This study aimed to assess the feasibility and efficacy of eRALP‐ePLND monotherapy for VHRPCa and to identify patients who do not require multimodal approaches. The pathological results showed that approximately 50% of men who underwent only eRALP had specimen‐confined disease at the final pathological evaluation, despite having a VHRPCa diagnosis. Moreover, our results show that ePLND could achieve adequate nodal staging, as a median of 20 nodes were removed and the LN invasion rate was approximately 20%. The number of LN dissections was comparable with that of another study. Regarding oncological outcomes, approximately two‐thirds of patients were BCR‐free at the 3‐year follow‐up, and the CRPC‐free survival rates exceeded 85%. Moreover, perioperative outcomes were feasible, as only 6.6% of patients experienced Clavien‐Dindo Grade IIIa or IIIb complications within 30 days of surgery. Finally, more than 80% of patients had continence recovery within 12 months postoperatively. We found that eRALP‐ePLND was safe and had acceptable UC‐recovery rates, and that eRALP monotherapy‐controlled cancer progression in more than half of the patients with VHRPCa. Our results indicated that patients with specimen‐confined disease treated with eRALP‐ePLND could avoid additional treatment.

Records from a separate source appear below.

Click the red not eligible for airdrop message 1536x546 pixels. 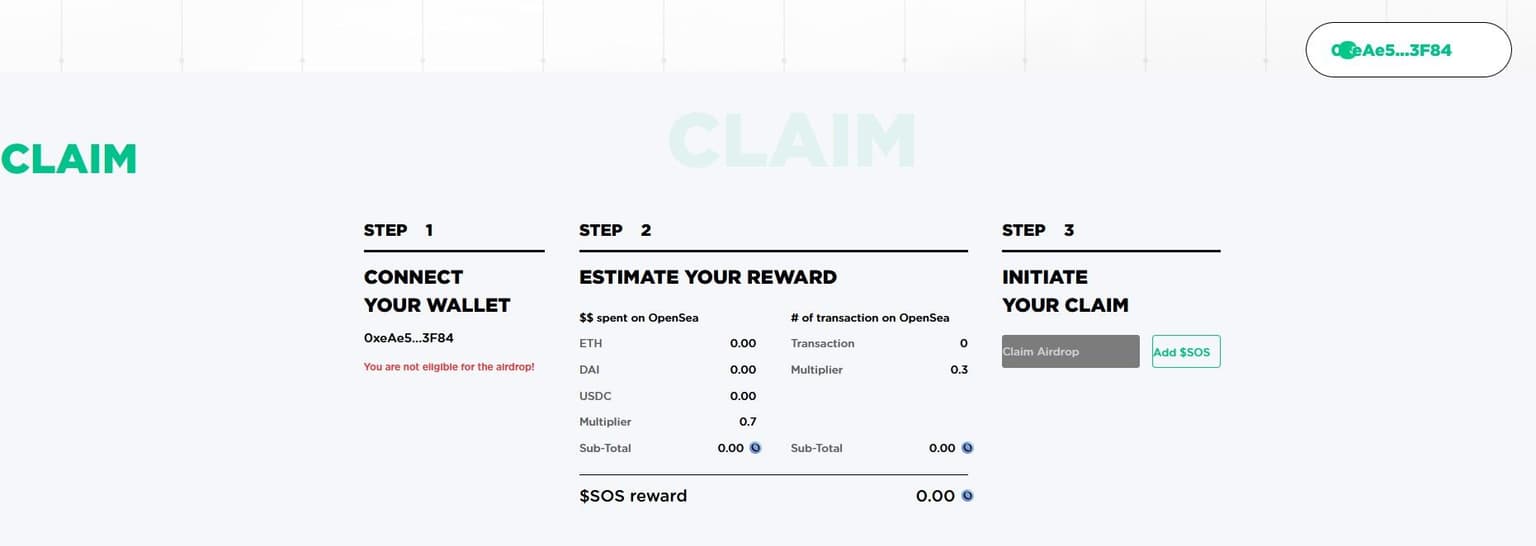pyautogui.click(x=449, y=367)
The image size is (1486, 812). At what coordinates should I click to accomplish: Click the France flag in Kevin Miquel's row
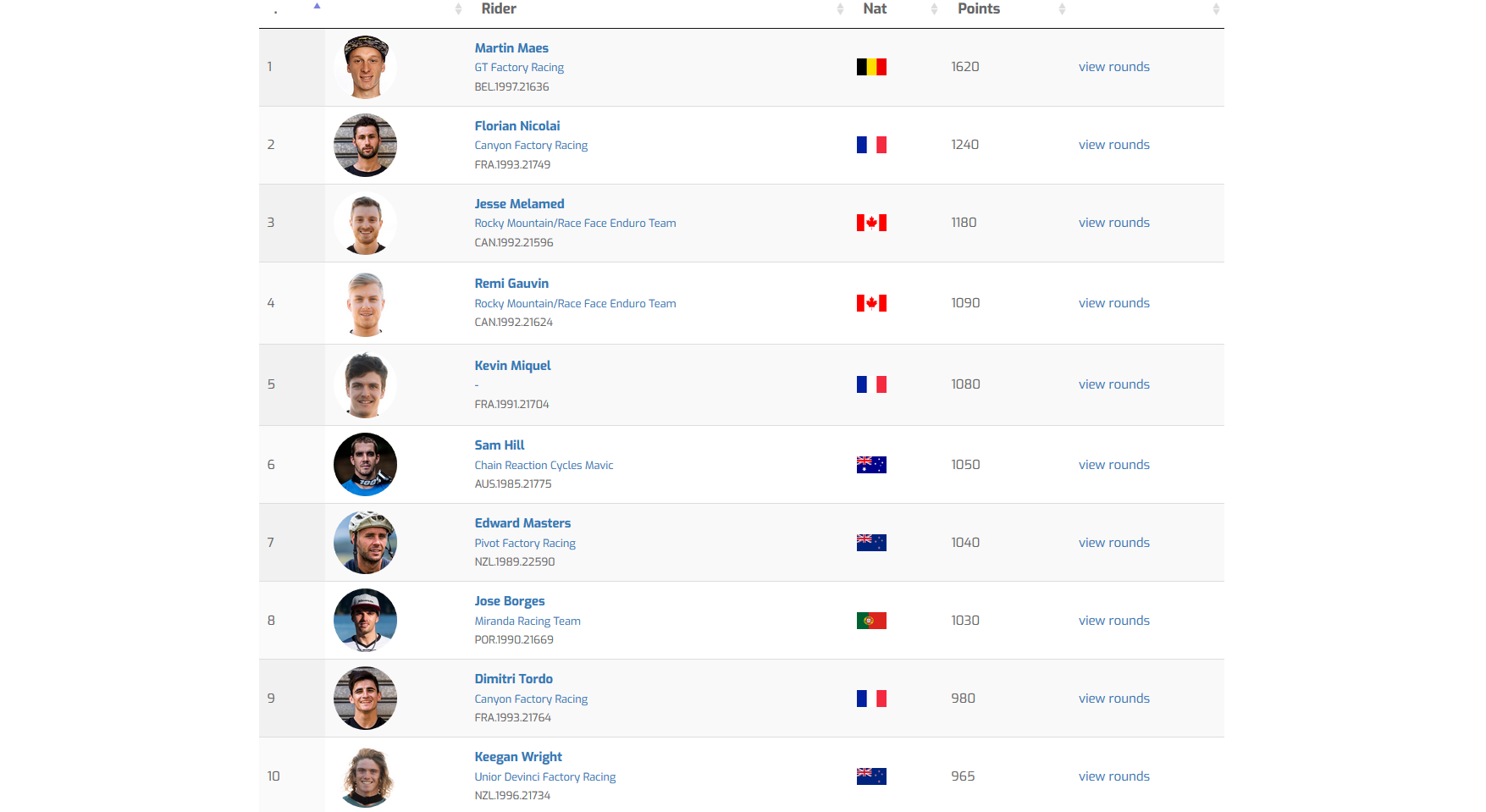(871, 384)
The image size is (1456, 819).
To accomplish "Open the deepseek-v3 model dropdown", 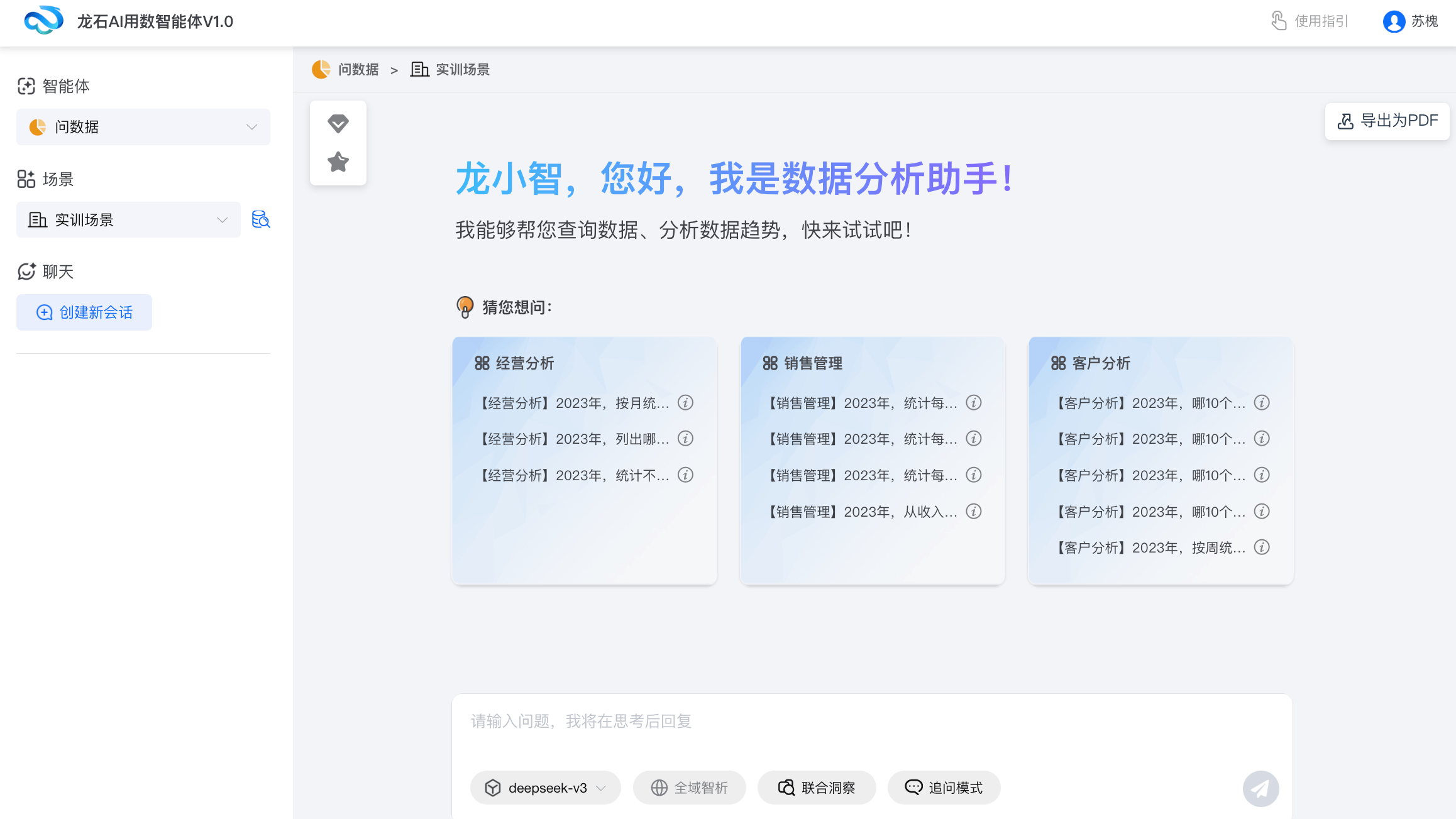I will [x=544, y=788].
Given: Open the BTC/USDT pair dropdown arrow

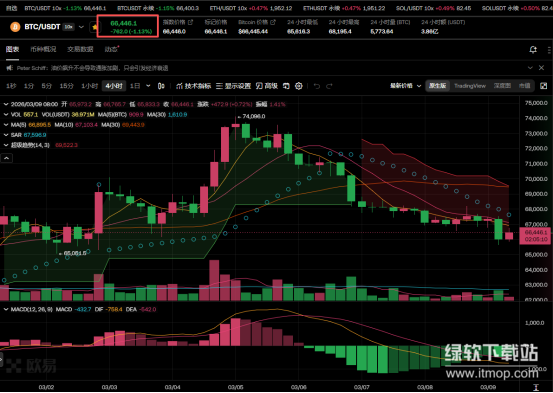Looking at the screenshot, I should click(81, 27).
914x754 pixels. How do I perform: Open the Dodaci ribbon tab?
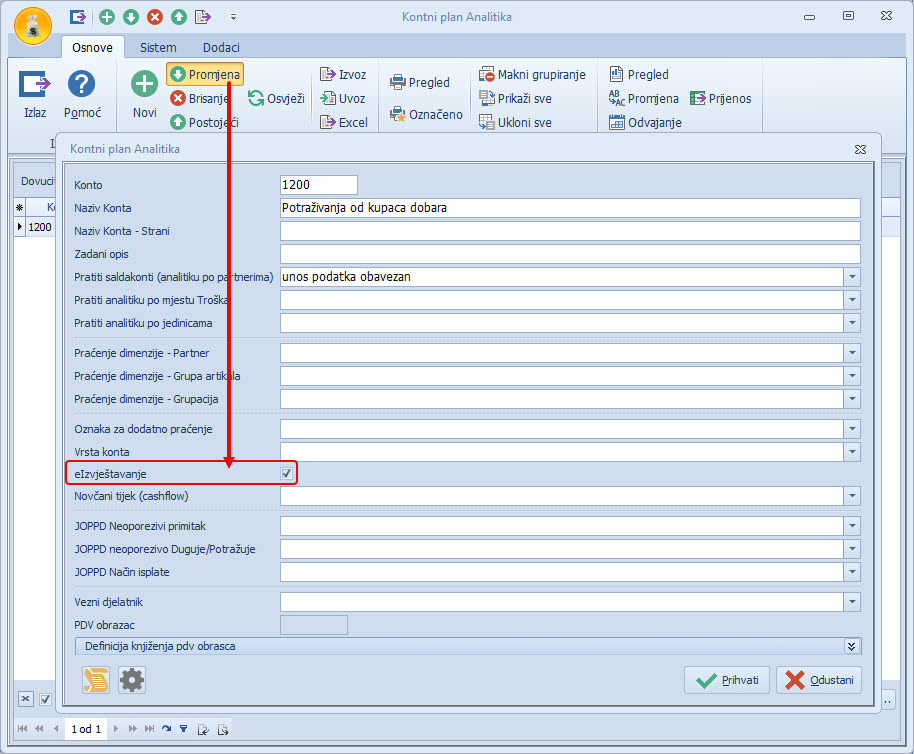(221, 47)
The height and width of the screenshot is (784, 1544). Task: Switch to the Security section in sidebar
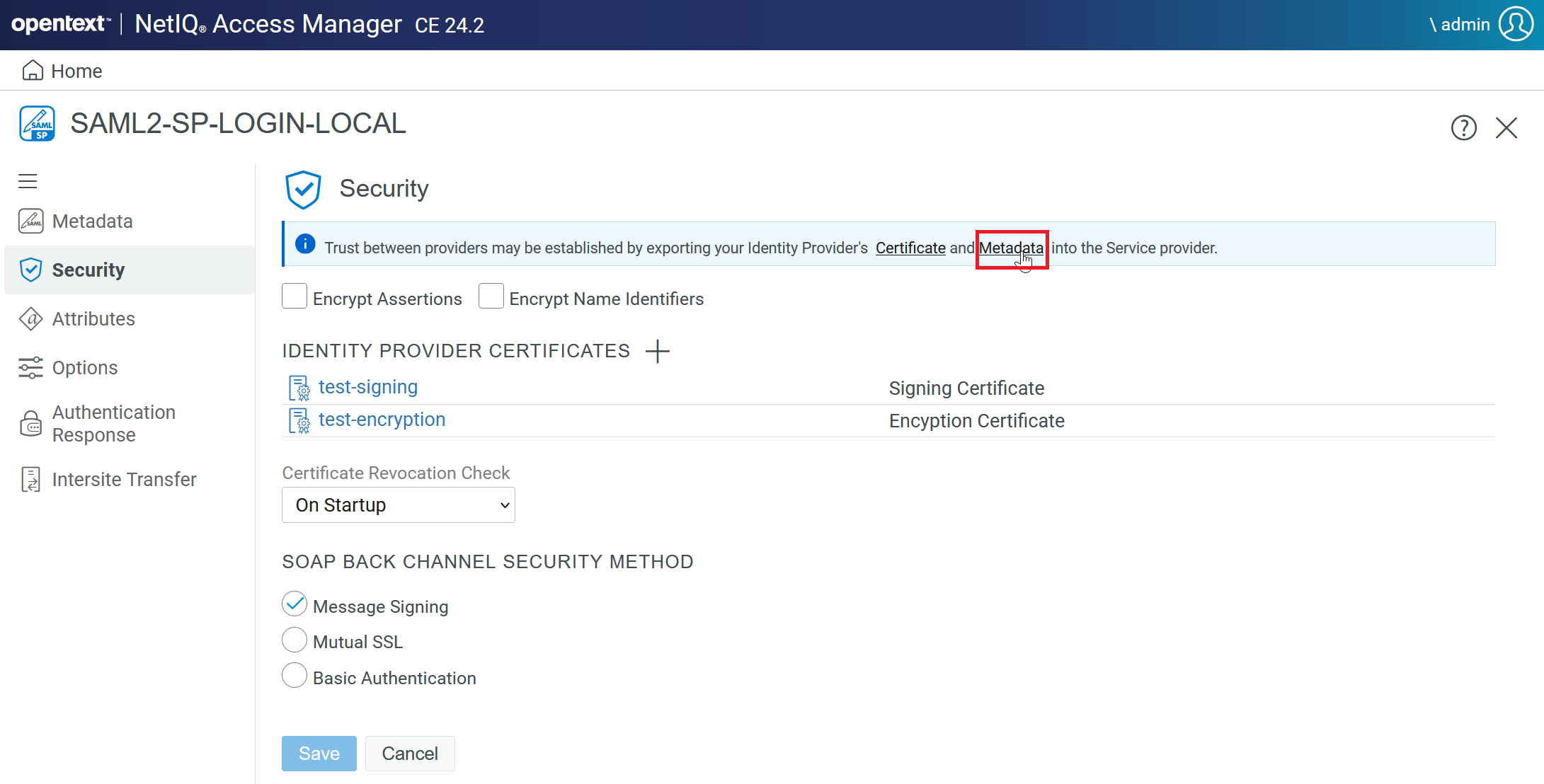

In patients with PCa who have PSA levels of >20 ng/ml, Gleason scores between 8 and 10, or clinical stages T3 or higher constitute a high‐risk PCa group, as recognized by major international guidelines. , Several studies reported that patients with high‐risk PCa have a heterogeneous natural history after RP. , , Saudi et al., used the Johns Hopkins RP database in 2014 to derive a binary definition of very‐high‐risk localized PCa. This definition was adopted by the NCCN to stratify patients into very‐high‐risk (VHR) and high‐risk (HiR) groups. They demonstrated that patients with VHRPCa presented with pN1 more frequently (VHR: 24.6%; HiR: 10.6%; p < 0.001) and had worse 5‐year biochemical relapse‐free survival (VHR: 27.5%; HiR: 50.3%, p < 0.001), 5‐year metastasis‐free survival (VHS: 74.9%; HiR: 91.4%, p < 0.001), and 5‐year OS (VHS: 85.8%; HiR: 95.1%, p < 0.001) than high‐risk patients. Pompe et al. also investigated patients in a European cohort and showed that only 20.6% of VHR cases had organ‐confined, LN‐negative PCa. Patients with VHRPCa also had worse pathological tumor features and a higher risk of adverse cancer outcomes compared with those with HR disease. Therefore, VHRPCa patients generally require additional therapies, such as ADT and RT. Recently, the results of multimodal treatment with adjuvant radio‐chemo‐hormone therapy have also been reported. The NCCN guidelines indicate RALP as one of the multimodal therapies in patients with VHRPCa who are expected to have a prognosis of 5 years or longer or symptomatic.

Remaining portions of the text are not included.